Raeder's Choice: meeting Manthey Racing

Visiting Manthey racing - lead image

The Raeder brothers at Manthey Racing create the cars Porsche Motorsport engineers dream of making

Now here’s a familiar face in an unexpected place. The face is bug-eyed and painted fluro green on yellow, so roughly how I imagine an oversized, confused chameleon might look.

It belongs to the #912 Porsche GT3 R that won the 2018 Nürburgring 24 Hours. That was an epic race: so wet and foggy that spectators were both mesmerised and profoundly unnerved. At the chequered flag, only 26 seconds separated the winner and the second-placed Mercedes-AMG, which had acquired some of that eye-popping paint over the course of 2128.8 miles. I know exactly how wet it was because I was watching from the woods, and I wasn’t expecting to see #912 again quite so soon.

Or for the setting to be a dim and nondescript first-floor meeting room. Talk about cognitive dissonance. However, this particular meeting room belongs to Manthey Racing. You may never have heard of these guys (it’s pronounced Man-tie) but I’ll bet you’ve seen them in action. Manthey supported Porsche’s factory racing campaigns in a semi-official capacity as far back as the 1999 Le Mans 24 Hours and has been so successful in endurance racing with the humble 911 that Porsche even took a 51% stake in the business in 2013.

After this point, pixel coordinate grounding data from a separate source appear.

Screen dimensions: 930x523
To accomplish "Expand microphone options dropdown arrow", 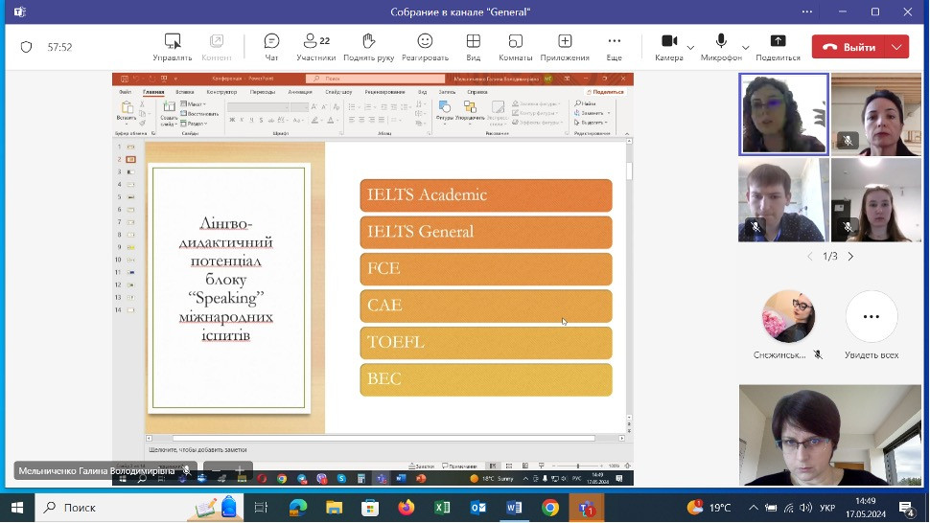I will [x=746, y=47].
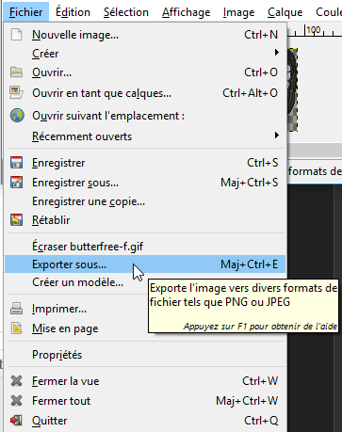The width and height of the screenshot is (342, 432).
Task: Open the Édition menu
Action: point(73,12)
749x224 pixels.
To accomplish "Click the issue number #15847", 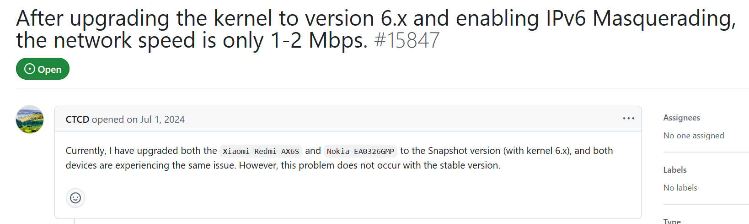I will pyautogui.click(x=407, y=41).
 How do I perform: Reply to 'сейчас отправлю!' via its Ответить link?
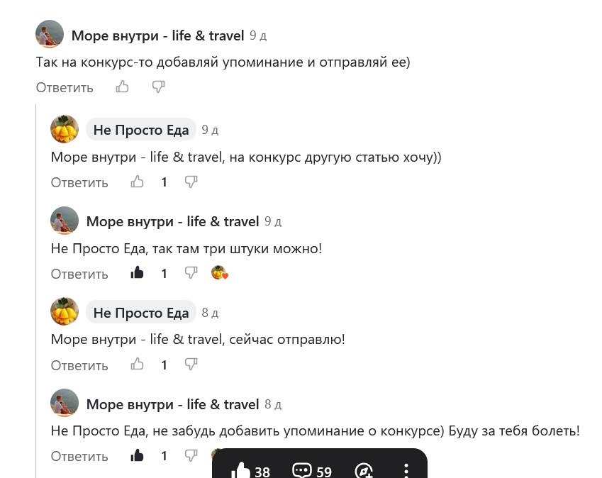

It was then that Manthey began running Porsche’s two monstrous works 911 RSR cars, which blast around Le Mans and anywhere else on the FIA World Endurance Championship calendar. It supplies everything from spare parts to pit crew. The same crew look after #912 and its #911 sibling 911 GT3 R in the GT3 class, so when it comes to top-tier sports car racing, Porsche is Manthey and Manthey Porsche, even down to the cast of works drivers in the hot seat. Household names like Earl Bamber, Nick Tandy, Lars Kern and Kévin Estre abound. Manthey also helps Porsche develop the race cars from scratch, although that process is secretive.

But we’re not at Manthey Racing in Meuspath, on the fringe of the Nürburgring, to drool over competition machines. We’re here because that winning racing relationship is seeping into Porsche’s gilt-edged road car business. You see, when it isn’t competing on track, Manthey develops top-ranking road-going 911s – cars like the GT2 and GT3 RS – into even more precise, quick and capable machines than they are to begin with. How exactly it does so we’ll come to shortly, but the results are so convincing that in the not too dim and distant future, you might even have the option of ordering an ‘MR pack’ for your new 911 GT3 RS – straight from the dealer. It seems that, once again, we’re witnessing an external influence push an original product to new heights using expertise gained in motorsport, and so Manthey Racing in 2020 isn’t at all unlike BMW M was in the early 1970s. Exciting? Just a bit.

As affable Nicki Raeder, who along with his brother Martin has run the Manthey operation since founder Olaf Manthey stepped back in 2013, neatly puts it: “Porsche engineers get to live out their fantasies with Manthey.” He’s talking about the aerodynamic and suspension modifications that form the basis of the MR kit. They’re derived directly from racing cars such as #912 and are the kind of changes Porsche cannot always exact upon its own series-production cars, no matter how much it wants to. Blame homologation rules, the broad-use parameters all mass-market series-production cars must today demonstrate, and plain old time.

“Porsche develops a car and it has to be ready six to 12 months before the start of production,” says Raeder, who is sympathetic to the plight of Andreas Preuninger, Porsche’s colossally respected GT-series chief and the man whose products Manthey, for the want of a better word, perfects. “Andy can never do everything he wants. We start one or two years later, so have other possibilities, and more knowledge,” he says, before casually dropping perhaps the definitive description of Manthey Racing’s approach. “If the customer comes to us, we can help them prepare the car as Andy would want.”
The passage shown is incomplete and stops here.